La contradicción, como reserva de energía, también se manifiesta en la afirmación/negación de la adscripción del hablante a la tradición literaria nacional. Más que un simple respeto o un reniego con respecto a esta, Herrera plantea un acercamiento intrusivo, que puede llegar hasta juegos de identificación. En general, hay que ver a Lihn, Teillier, De Rokha, Neruda y otros autores, entre ellos estrictamente contemporáneos, como facetas del yo del hablante que se reflejan en un fuero interno que no parece querer tomar decisiones, sino que verse obligado a acoger estas figuras como máscaras variables (el gesto de identificación en su marca más evidente está dado por expresiones como Hay días en que me levanto Enrique Lihn, Hay otros días en que me despierto Pablo de Rokha, etc.). El estilo personal surge desde un aparente flujo que solo se define desde la persona, y desde el seno de su contradicción, como demuestra el poema Ejercicios de estilo, en que la imagen predominante remite al truco de magia de sacar un conejo de un sombrero. Cualquier racionalización o perspectiva resulta incapaz de inhabilitar la paradójica autonomía de este estilo que niega ser voluntario, que solo se define desde su objeto, el resultado de su aplicación, y por tanto no entrega un secreto -que es bien posible que no tenga-; el poema termina así:

8

El conejo vomita dentro del sombrero
(el estilo es el vómito)
El conejo come zanahorias dentro del sombrero
(el estilo es la zanahoria)
El conejo cambia el sombrero por una caja de zapatos
(el estilo es escribir caminando)
El conejo se enamora de una nube que tiene la forma de una flor en la oreja de un mago
(el estilo es el polen el estilo es la flor el estilo es siempre la nube)
El conejo se inyecta y escribe, el conejo se rehabilita y predica, el conejo queda mudo.

(p. 80; sección Metapoesía para niños)

El estilo, tal como la situación geográfica o histórica, puede tanto presentarse y demostrarse, como desaparecer y perder toda posibilidad de sentido; la construcción de este hablante está como debajo del poncho (desarrollando la analogía rokhiana), dejando ver la vivencia cotidiana que lo constituye como primerísima determinante, que desea ser única. Ecuación compleja, pero que se beneficia de la decidida renuncia a la pretensión de verdad, renuncia que le abre al poema nuevos horizontes.

En un nivel más de superficie, es precisamente esto último lo que acaba validando la escritura de Herrera dentro del actual ámbito literario nacional: los nuevos horizontes implican la posibilidad de sugerir dentro del texto desarrollos históricos del hablante, procedimientos narrativos, uso desviado de referencias literarias y políticas, y por supuesto un oscuro sentido del humor.
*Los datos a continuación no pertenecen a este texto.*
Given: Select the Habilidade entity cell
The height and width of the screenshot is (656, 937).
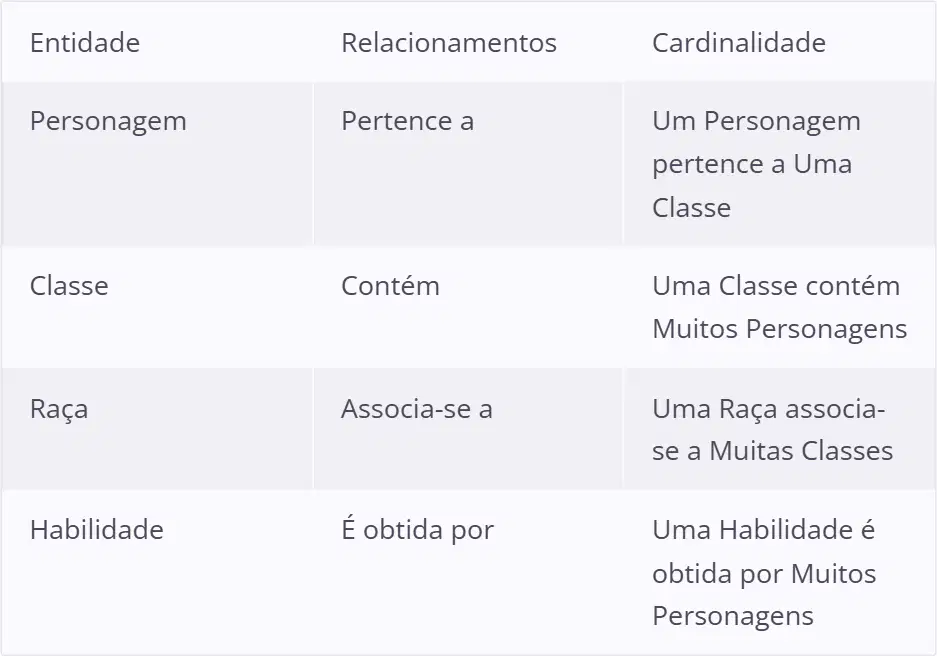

En resumen, procedimientos que apuntan de manera efectiva a la atención (y hasta la entretención, que no es poca ambición ni logro) del lector sin tener que proponer la densidad reflexiva como atributo de Adicciones y fobias, al tiempo que resulta inevitable no ver operando una conciencia despierta y vigilante sobre el juego de contradicciones que componen su voluntad de escritura.

Herrera levanta, con Adicciones y fobias, la bandera de una poesía adulta, que se pone de espaldas al idealismo y a la pretensión trascendentalista, a lo que no hay, para asumir de frente lo que hay, lo que queda en medio de la crisis de sentido generalizada de las artes.